ETFs, als kostengünstige und effiziente Anlageinstrumente, sind grundsätzlich für die Altersvorsorge begrüßenswert, im Sinne der Effizienzmarkthypothese.
Die Praxis zeigt allerdings oft eher einen wilden Mix aus Einzeltiteln und wahlloser ETF-Auswahl. Auch in der Zukunft wird hier Anleitung notwendig sein. Insbesondere wenn geförderte Produkte auch alternative Investments und Krypto-Währungen umfassen sollten.
Diskussionen um Provisionsverbote und die Obsoleszenz von Finanzberatung durch DIY-Produkte und geringe Einstiegshürden werden diesen Effekt verstärken. Kostenminimierung ist wichtig, aber nicht die alleinige Lösung.
Zudem sind einige entscheidende Rahmenbedingungen weiterhin unklar:
- Das Gesetz soll auch Anwendung auf zukünftige Fondsgebundene Lebensversicherungen finden – wie sieht es mit bereits geschlossenen ETF-Sparplänen und Rentenversicherungen aus?
- Gilt die steuerliche Förderung für herkömmliche Bank- und ETF-Sparpläne sowie Neobroker? Oder nur für spezielle zertifizierte Sparpläne, siehe Riester.
- Welche Anlagen werden final zugelassen und wie hoch fällt die genaue steuerliche Förderung aus? Wird jede Anlageform gleichermaßen gefördert und die Auswahl dem Anleger komplett freigestellt sein?
- Wird es keinerlei Aufklärungs- und Beratungsanforderung an dieses neue Produkt geben und falls doch, wer soll dieses durchführen?
Fazit
Der Gesetzesentwurf der FDP zur Steuerfreiheit von Aktien- und ETF-Sparplänen ist eine längst überfällige Idee mit vielen positiven Effekten:
- Förderung der privaten Altersvorsorge
- Vereinfachung der Steuererklärung
- Motivation zur eigenen Anlage und höhere Beteiligung am Kapitalmarkt
- Stärkung der Autonomie der Privatanlageer
Die Umsetzung durch die Regierung steht dabei allerdings auf einem anderen Blatt und die offenen Fragen müssen zwingend geklärt werden, bevor der Entwurf sich realisieren kann. Auch wenn der Entwurf in seinen Grundzügen sinnvoll erscheint, zeigt das Beispiel Riester, dass die praktische Umsetzung entscheidend ist.
Die Versicherungspflicht mit Opt-Out wie im aktuellen Koalitionsvertrag zeigt zudem, dass ein Entwurf noch lange keine beschlossene Sache ist.

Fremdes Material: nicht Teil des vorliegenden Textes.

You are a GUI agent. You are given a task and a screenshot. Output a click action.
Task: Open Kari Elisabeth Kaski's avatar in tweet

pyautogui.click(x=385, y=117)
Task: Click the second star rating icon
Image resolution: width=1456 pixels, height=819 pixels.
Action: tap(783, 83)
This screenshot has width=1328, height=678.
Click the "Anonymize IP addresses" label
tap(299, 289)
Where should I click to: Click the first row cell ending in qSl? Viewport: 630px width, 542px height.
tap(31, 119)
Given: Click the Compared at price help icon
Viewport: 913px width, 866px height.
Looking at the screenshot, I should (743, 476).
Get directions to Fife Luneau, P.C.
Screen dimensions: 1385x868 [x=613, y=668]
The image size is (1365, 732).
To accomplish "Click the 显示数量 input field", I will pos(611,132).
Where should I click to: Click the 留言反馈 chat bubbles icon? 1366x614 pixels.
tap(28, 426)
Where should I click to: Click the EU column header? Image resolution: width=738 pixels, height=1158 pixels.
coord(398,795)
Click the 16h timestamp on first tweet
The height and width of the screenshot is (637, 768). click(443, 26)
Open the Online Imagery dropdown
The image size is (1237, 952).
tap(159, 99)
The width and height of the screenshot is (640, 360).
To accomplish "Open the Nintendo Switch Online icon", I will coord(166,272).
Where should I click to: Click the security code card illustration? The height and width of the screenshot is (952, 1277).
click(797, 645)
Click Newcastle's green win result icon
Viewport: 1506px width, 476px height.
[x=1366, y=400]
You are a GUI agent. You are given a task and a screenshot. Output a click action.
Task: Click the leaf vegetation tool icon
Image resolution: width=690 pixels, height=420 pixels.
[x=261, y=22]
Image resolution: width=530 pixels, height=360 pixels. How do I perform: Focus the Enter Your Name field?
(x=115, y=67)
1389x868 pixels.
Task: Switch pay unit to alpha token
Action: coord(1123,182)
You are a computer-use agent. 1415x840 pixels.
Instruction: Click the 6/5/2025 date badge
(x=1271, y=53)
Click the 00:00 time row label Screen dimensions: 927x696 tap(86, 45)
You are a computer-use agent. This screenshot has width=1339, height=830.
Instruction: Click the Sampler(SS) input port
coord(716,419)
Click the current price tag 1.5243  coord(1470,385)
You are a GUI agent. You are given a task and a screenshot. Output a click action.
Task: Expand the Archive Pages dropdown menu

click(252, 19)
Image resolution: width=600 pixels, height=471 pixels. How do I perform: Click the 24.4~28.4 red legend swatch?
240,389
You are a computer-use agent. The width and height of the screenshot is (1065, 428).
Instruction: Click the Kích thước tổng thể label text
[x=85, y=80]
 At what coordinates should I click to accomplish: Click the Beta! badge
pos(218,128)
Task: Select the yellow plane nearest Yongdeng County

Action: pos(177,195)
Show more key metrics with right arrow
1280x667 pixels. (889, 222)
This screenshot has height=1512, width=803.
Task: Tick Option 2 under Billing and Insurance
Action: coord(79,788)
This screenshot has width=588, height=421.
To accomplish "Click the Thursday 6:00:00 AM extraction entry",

So oder so wird es für Vermittler mit Fokus auf den Leben-Bereich Zeit umzudenken. Die eigenen Geschäftsmodelle müssen hinterfragt werden und weitere Stützen neben den Provisionseinnahmen geschaffen werden. Stützen, die bestenfalls unabhängig von Produktgebern sind. Dafür kommen Servicepauschalen, Zusatzangebote oder reine Beratungsleistungen auf Honorarbasis in Frage.
Am Ende bleibt es also abzuwarten, wie die tatsächliche Ausgestaltung des Entwurfs aussehen wird. Ob der Entwurf tatsächlich umgesetzt wird. Wer hier nicht Spielball der Politik sein will, muss umdenken und sein Geschäftsmodell stückweise reformieren.